The charity said seven youngsters have successfully fledged from multiple nests on National Trust land in the High Peak. This follows work with the RPSB and Peak District Raptor Group to encourage birds of prey to live in the national park.
The trust said it had undertaken work including cutting heather to encourage a more diverse range of moorland plants including sphagnum moss, bilberry and cottongrass, helping support wildlife such as small mammals that the birds rely on for food.
The trust is also working with its tenants to ensure they manage the land to support more birds of prey in the area.
Hen harriers are England’s most threatened bird of prey, due to historic persecution and because they prey on red grouse chicks to feed their young, bringing them into conflict with commercial shooting estates.
They have seen numbers increase from a low in 2013 where no birds successfully fledged from nests in England, leaving the bird on the brink of extinction in the country.
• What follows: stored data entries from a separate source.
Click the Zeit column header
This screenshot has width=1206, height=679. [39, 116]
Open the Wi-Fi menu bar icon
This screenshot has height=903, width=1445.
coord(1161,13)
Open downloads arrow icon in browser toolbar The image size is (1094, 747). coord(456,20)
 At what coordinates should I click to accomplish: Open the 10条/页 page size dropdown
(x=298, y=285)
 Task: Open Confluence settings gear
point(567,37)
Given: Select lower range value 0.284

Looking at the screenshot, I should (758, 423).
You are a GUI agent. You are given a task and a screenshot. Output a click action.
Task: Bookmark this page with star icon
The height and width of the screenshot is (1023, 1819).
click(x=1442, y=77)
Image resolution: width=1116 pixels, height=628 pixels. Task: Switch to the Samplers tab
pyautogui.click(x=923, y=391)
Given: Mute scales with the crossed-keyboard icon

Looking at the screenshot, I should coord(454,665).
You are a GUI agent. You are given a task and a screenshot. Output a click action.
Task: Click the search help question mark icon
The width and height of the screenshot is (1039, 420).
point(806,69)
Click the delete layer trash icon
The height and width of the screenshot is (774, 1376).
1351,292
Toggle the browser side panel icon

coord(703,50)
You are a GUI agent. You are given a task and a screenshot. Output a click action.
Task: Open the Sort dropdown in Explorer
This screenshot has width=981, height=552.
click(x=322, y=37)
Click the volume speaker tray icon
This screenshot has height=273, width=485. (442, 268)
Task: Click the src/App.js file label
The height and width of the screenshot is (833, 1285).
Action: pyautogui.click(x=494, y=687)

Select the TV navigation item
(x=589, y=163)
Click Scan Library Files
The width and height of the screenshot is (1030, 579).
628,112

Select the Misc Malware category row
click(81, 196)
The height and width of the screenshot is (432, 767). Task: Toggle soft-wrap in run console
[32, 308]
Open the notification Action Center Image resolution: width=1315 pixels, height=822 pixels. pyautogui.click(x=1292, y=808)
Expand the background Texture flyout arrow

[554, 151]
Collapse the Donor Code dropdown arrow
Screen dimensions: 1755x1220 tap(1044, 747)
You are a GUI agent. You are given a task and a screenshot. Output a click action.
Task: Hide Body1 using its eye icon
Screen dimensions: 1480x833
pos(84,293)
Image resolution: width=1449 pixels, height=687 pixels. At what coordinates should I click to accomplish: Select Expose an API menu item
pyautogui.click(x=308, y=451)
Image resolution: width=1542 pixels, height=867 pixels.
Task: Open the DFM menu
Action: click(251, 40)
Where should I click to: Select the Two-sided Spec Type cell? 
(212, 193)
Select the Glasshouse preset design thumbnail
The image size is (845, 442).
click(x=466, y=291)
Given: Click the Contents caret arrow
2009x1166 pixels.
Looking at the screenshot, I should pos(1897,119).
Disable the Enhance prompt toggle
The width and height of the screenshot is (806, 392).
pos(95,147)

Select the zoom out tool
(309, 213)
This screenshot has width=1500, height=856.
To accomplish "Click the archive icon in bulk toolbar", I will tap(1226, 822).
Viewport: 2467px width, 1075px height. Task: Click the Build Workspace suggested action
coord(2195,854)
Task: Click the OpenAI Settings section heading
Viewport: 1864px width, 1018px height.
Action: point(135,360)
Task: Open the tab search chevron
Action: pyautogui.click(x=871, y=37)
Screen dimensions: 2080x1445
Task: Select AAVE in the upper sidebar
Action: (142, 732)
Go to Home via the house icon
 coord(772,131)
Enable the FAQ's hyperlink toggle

Craig Best, general manager of the National Trust in the Peak District, said, “A great deal of work has gone into encouraging more breeding pairs of these majestic birds to the Peak District. However, we want to see more of these important birds of prey in the High Peak, as they play an important role in creating the right ecological balance in the landscape.“
Visitors and residents are being encouraged to help with conservation efforts for the birds by staying on footpaths and keeping dogs on leads during the ground nesting season from the beginning of March to the end of July.